As noted above, there are arguments advanced each year that the federal workforce is underpaid by a significant amount. Federal employee unions have done a good job of lobbying and providing financial support for Congressmen who often represent a large number of federal employees and who are sympathetic to this argument. The Journal comments: “Public-employee unions continue to say their members are underpaid, believe it or not. But one market test is the voluntary quit rate of these workers, and data for recent years show that rate for federal employees is only one-fourth that in private sector occupations. High-paying federal jobs are so coveted that they are now like rent-controlled apartments in Manhattan: Once you’ve got one, you hold on to it for life.”

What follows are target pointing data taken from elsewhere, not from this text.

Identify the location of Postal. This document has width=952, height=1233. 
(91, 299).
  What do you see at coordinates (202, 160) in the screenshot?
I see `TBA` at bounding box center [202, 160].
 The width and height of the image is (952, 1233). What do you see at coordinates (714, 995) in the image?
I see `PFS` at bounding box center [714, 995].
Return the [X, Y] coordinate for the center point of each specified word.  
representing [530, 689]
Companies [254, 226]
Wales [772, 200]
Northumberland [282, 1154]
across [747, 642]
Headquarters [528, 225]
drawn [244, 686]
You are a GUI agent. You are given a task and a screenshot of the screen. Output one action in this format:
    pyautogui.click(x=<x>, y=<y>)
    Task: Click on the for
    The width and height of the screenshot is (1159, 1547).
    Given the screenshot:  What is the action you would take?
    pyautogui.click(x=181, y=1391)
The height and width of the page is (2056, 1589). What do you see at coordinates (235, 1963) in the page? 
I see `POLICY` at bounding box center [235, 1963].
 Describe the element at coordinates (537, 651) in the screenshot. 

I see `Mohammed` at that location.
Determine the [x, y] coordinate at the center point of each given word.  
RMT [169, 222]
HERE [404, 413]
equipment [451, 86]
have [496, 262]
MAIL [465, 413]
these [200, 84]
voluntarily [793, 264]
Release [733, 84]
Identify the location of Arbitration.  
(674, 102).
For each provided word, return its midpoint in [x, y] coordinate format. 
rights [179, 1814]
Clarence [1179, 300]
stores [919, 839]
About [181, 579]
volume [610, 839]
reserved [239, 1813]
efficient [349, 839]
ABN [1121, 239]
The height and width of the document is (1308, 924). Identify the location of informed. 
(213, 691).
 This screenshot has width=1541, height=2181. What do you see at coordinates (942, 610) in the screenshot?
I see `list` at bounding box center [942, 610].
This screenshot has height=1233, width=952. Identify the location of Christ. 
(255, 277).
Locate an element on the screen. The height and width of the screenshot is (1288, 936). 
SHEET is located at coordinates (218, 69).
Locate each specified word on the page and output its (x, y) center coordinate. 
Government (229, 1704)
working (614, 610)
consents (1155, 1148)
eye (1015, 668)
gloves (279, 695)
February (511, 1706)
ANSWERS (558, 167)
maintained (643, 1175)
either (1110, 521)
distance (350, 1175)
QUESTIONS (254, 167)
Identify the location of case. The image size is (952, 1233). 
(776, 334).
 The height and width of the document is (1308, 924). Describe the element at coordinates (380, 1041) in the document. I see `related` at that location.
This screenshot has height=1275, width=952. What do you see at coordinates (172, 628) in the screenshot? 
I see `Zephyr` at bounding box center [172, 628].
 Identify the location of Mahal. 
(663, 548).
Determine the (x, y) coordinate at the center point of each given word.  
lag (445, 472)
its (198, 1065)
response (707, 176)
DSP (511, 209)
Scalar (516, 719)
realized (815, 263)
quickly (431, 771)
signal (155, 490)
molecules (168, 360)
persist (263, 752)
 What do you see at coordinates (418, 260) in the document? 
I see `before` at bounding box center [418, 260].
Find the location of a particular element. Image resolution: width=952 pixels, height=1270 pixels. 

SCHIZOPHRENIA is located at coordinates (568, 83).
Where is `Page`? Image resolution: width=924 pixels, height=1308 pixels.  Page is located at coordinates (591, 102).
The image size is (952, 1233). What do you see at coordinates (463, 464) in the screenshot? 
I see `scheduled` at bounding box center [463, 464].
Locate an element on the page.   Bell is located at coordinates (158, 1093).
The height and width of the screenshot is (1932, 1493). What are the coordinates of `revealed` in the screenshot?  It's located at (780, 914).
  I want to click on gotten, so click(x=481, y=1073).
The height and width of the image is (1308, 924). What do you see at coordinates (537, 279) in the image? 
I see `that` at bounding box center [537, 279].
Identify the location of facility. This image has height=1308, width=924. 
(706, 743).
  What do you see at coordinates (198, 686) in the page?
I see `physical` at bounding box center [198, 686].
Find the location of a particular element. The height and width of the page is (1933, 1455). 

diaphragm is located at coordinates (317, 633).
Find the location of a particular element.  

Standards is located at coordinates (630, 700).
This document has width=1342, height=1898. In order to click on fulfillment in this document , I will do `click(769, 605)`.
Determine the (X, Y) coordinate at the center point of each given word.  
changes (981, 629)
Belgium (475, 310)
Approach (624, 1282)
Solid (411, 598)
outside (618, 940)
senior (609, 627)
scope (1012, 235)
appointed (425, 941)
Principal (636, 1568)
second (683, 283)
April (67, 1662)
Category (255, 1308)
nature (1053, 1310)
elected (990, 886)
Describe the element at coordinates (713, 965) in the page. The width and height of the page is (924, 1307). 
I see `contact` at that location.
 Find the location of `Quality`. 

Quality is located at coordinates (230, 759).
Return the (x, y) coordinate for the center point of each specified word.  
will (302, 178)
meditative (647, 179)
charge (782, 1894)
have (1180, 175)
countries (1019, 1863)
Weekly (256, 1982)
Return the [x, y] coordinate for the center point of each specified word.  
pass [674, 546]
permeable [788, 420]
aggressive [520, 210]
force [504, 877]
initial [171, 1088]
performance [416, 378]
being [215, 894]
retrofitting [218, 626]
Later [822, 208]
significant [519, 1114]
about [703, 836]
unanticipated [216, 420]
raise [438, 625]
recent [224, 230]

So are federal employees making too much or too little? No doubt, those with an economic interest on both sides of the argument will continue to volley back and forth. In the meantime, it is likely that the disparity between the federal wage structure and the private sector will continue to mushroom. The latest statistics on the total wage compensation package noted above do not include the 2008 federal pay raise and, based on current events, the average salary increase for federal employees will probably be 3.9% in 2009. As we are arguably in a recession, and the economic climate will result in a much lower salary increase for the average private sector worker, the 102% disparity is likely to zoom upward when results from 2008 and 2009 are calculated.
The biggest danger facing the federal workforce on this issue is probably political. Those of us who work in the federal community often read the articles and arguments advancing the case of higher federal wages. Most of these are never seen by most Americans and, to someone making half of the average federal employee, the arguments are likely to be accepted.
At some point, it is unlikely that taxpayers will be willing to pay the federal salaries that are going up so much faster than private sector wages. A democracy in wihch those paying the bils conclude that government workers have too much money, too many benefits and too much power and with pay that is based primarily based on seniority rather than performance leads to political instabiity and significant change with unpredictable consequences.